Classical vs Modern – Part 1

In an earlier post about the album It’s A Beautiful Day, I quoted David LaFlamme’s remarks about “the world of Classical music” at that time. His story illustrates the point that there is a world of classical music, and there is a separate world of modern music. The two worlds operate very differently. Let’s compare classical and modern musical settings.

“Classical music” is a catch-all term for orchestral music from the renaissance to 1900, and includes the Baroque and Romantic eras. Settings which incorporate classical working methods include symphonies, youth orchestras, TV and radio orchestras, chamber groups, choirs, marching bands, big bands, stage/lab bands, theaters and nearly all school music programs.

The “classical world” is the world of piano accompanists, band directors, professors, conductors, composers, arrangers and union musicians. It’s UIL competitions and challenging for first chair. It’s the Longines Symphonette, the Van Cliburn International Piano Competition, Broadway show tunes, operas, ballets and film scores. It’s everything from the comic pretenses of Spike Jones to the comical pretensions of Lawrence Welk. (Myron Floren was the coolest musician on that show, and I told him so in person once.) The most coveted professional positions in this world are chairs in established symphony orchestras, and academic positions.

The world of classical music is based on an established literature, some of it going back hundreds of years, all neatly bound and cataloged. Today, practically all classical music has been digitized. Learning to read music is an end in itself, because everything in the classical world centers on the printed page. If you want to be a part of this world, then reading music has to become second nature.

The Modern, non-classical music world includes campfire and round-table jams, and open mics.
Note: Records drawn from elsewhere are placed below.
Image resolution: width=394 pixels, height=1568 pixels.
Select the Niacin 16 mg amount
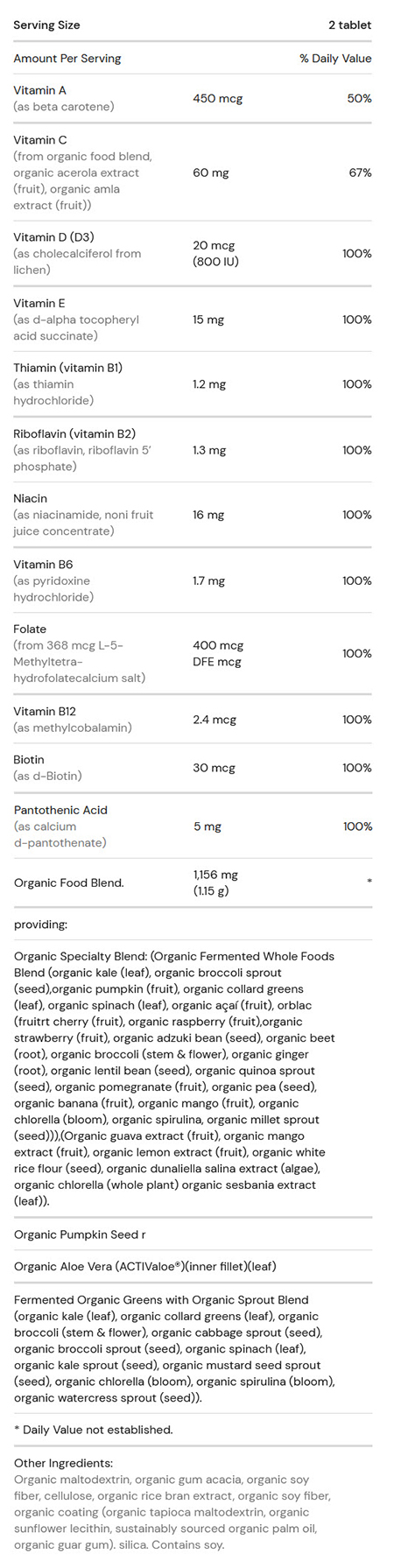[x=208, y=515]
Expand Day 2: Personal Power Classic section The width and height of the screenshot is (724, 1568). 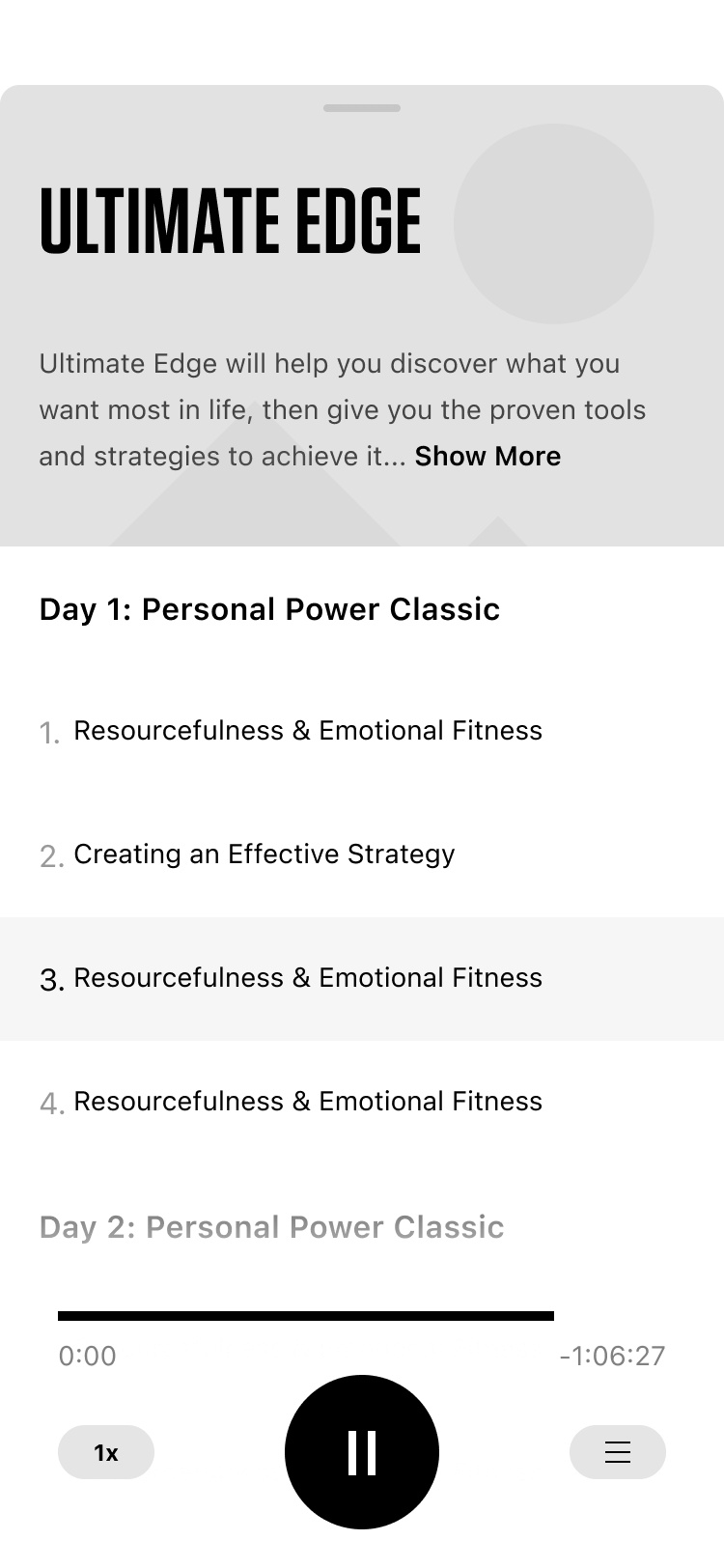click(271, 1227)
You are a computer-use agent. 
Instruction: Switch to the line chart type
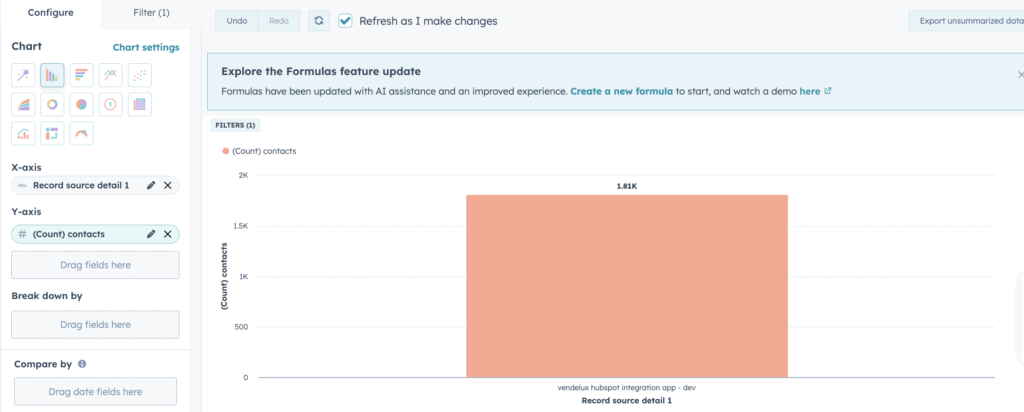[x=111, y=76]
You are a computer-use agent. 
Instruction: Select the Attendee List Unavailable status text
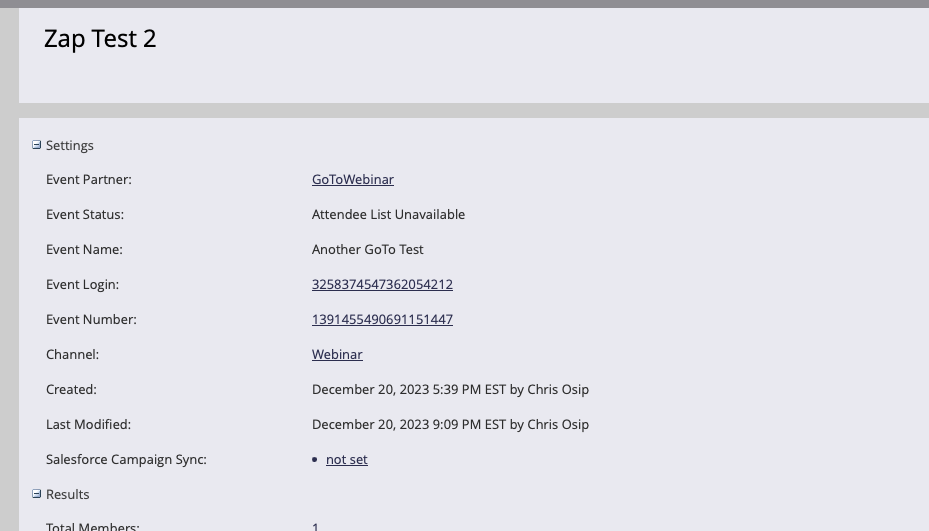click(388, 215)
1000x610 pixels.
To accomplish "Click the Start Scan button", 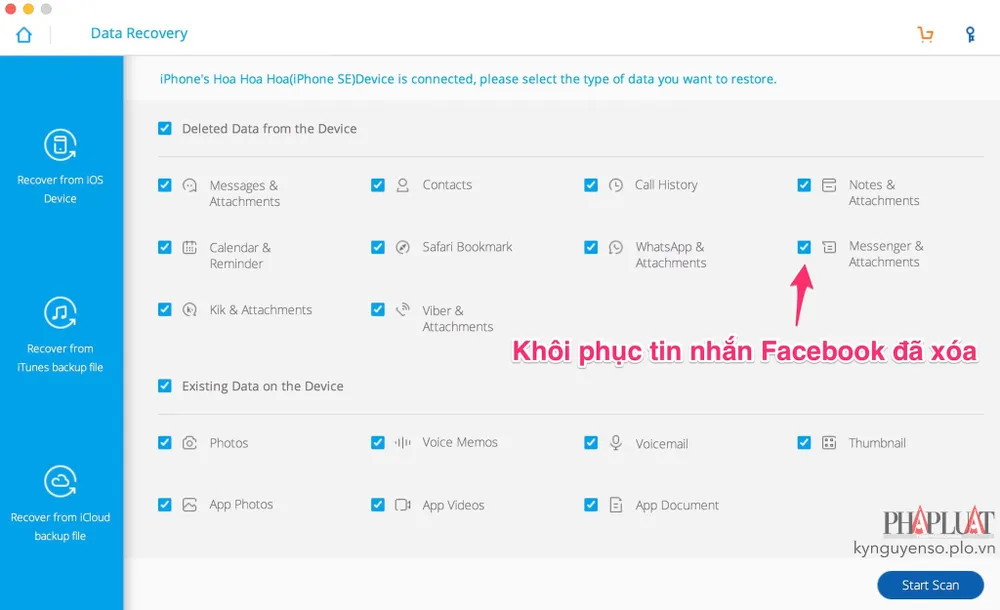I will 930,585.
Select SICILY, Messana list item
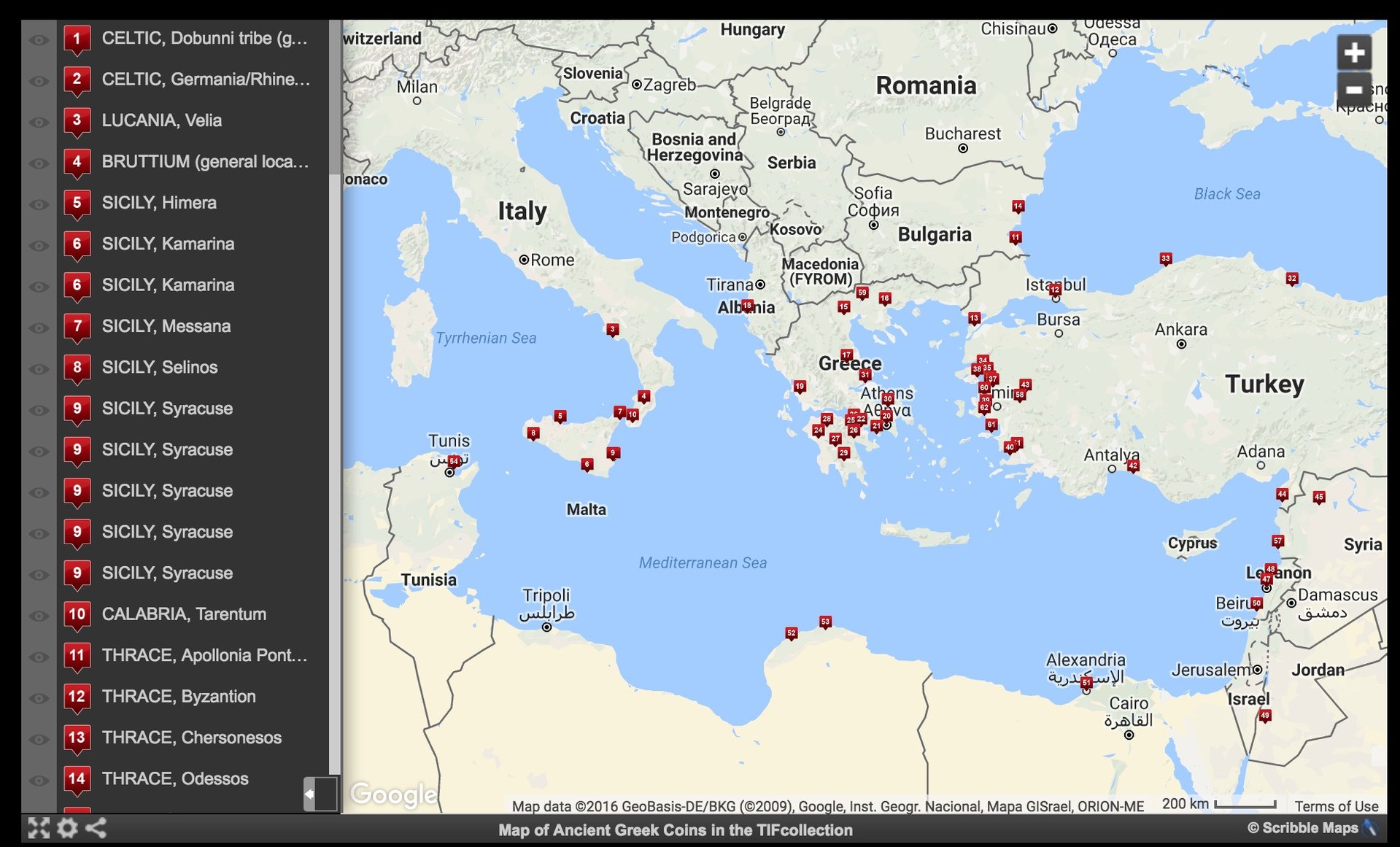Image resolution: width=1400 pixels, height=847 pixels. click(x=166, y=326)
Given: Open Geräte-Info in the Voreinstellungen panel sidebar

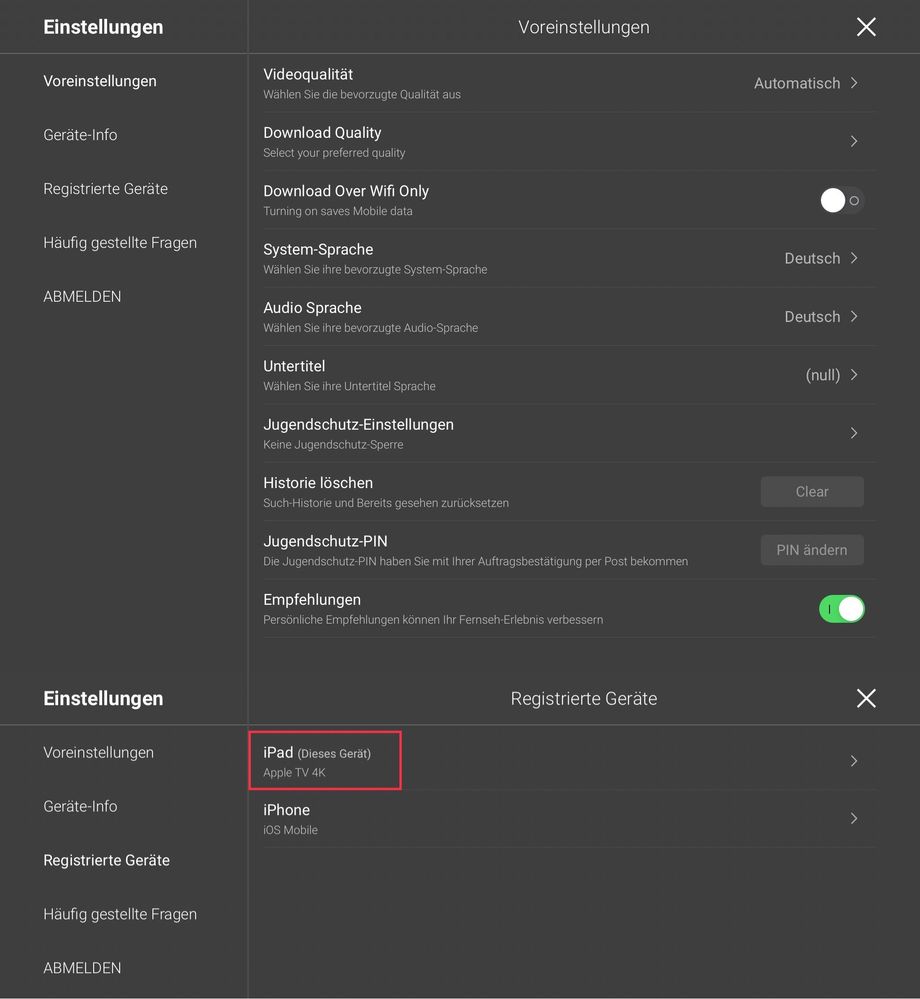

It’s the world of rock, country and blues cover bands, battles of the bands, and recording sessions. It’s the world of drum kits and electrified instruments. It’s club gigs, house concerts, music festivals, jingles, and concert tours. It’s independent musicians and songwriters, the  unschooled and the unsigned. It’s dynamic, spontaneous, and unpredictable. If there’s a new song on the radio this afternoon, you’ve got to be ready to play it on stage tonight.

Until recently, for most modern musicians, the ultimate professional goal was to get a recording contract. But now there are many other avenues for monetizing music. In the digital age, more independent musicians are entrepreneurs, though this angle is lost on most private music schools.

In the modern music world, you can’t rely on store-bought sheet music. It is possible to buy published note-for-note transcriptions, by instrument, for any song in the Metallica catalog. But groups like Metallica are the exceptions to the rule. Published note-for-note transcriptions of instrumental parts are available only for songs by the top groups on a few major recording labels. For most rock, country and jazz recordings, there are no published note-for-note transcriptions of individual parts, because scoring isn’t part of the creative process to begin with. The after-the-fact transcriptions they sell in music stores are strictly for the lesson market. Other than transcribed keyboard parts, professionals practically never use them. For most recorded modern music, across all genres, there are no note-for-note transcriptions of individual parts, published or otherwise.

Staff notation plays little part in the rock music world. For some musicians, it plays no part at all. Modern musicians also have the choice of tablature, chord charts, or number charts, if they use written notes at all.